■ Written task ■
Reproduce the records word for word, from the line containing "is (2140, 1200)." through the line containing "Image resolution: width=2576", both lines included.

■ Data supplied ■
·····

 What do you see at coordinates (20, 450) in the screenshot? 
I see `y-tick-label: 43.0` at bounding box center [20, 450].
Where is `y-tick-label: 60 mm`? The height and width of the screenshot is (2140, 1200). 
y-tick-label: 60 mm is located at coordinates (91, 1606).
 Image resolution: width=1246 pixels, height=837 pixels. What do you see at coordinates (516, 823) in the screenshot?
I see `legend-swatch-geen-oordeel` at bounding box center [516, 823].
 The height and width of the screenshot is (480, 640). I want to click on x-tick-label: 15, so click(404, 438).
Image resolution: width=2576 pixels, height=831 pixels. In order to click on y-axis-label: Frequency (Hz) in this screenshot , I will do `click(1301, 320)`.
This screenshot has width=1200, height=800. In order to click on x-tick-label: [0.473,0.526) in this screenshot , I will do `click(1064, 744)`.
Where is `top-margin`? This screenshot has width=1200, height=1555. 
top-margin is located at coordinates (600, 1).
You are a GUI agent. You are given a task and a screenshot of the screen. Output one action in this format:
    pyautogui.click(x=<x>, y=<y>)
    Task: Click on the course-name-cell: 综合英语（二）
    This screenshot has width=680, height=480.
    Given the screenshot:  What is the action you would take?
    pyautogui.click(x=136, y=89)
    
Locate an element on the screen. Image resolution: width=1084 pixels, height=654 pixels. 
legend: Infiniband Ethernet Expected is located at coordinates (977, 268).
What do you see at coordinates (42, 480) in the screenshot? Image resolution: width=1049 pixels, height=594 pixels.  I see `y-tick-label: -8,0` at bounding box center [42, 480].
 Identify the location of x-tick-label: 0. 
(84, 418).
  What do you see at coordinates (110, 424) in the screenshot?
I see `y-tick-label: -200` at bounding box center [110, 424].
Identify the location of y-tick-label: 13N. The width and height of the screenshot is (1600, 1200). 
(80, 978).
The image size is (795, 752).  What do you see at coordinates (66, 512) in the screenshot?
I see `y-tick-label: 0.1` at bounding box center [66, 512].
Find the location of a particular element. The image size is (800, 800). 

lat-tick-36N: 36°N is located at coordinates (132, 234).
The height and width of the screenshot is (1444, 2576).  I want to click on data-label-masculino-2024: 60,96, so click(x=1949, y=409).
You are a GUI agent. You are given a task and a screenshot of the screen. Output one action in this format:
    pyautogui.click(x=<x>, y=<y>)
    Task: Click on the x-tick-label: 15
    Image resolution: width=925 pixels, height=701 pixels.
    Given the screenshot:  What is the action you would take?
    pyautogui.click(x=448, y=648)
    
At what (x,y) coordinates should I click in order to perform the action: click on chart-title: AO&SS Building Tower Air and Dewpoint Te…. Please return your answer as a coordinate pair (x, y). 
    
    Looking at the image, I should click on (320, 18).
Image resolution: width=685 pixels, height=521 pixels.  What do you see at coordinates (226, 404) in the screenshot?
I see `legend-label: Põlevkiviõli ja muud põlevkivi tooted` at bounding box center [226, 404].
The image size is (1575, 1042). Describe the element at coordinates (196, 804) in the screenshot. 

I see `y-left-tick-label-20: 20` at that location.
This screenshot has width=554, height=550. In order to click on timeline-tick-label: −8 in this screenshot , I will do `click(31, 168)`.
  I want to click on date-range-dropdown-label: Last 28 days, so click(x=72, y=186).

·····

■ Solved problem ■
Where is `y-tick-label: 60 mm`? The height and width of the screenshot is (2140, 1200). 
y-tick-label: 60 mm is located at coordinates (91, 1606).
 Image resolution: width=1246 pixels, height=837 pixels. What do you see at coordinates (516, 823) in the screenshot?
I see `legend-swatch-geen-oordeel` at bounding box center [516, 823].
 The height and width of the screenshot is (480, 640). I want to click on x-tick-label: 15, so click(404, 438).
Image resolution: width=2576 pixels, height=831 pixels. In order to click on y-axis-label: Frequency (Hz) in this screenshot , I will do `click(1301, 320)`.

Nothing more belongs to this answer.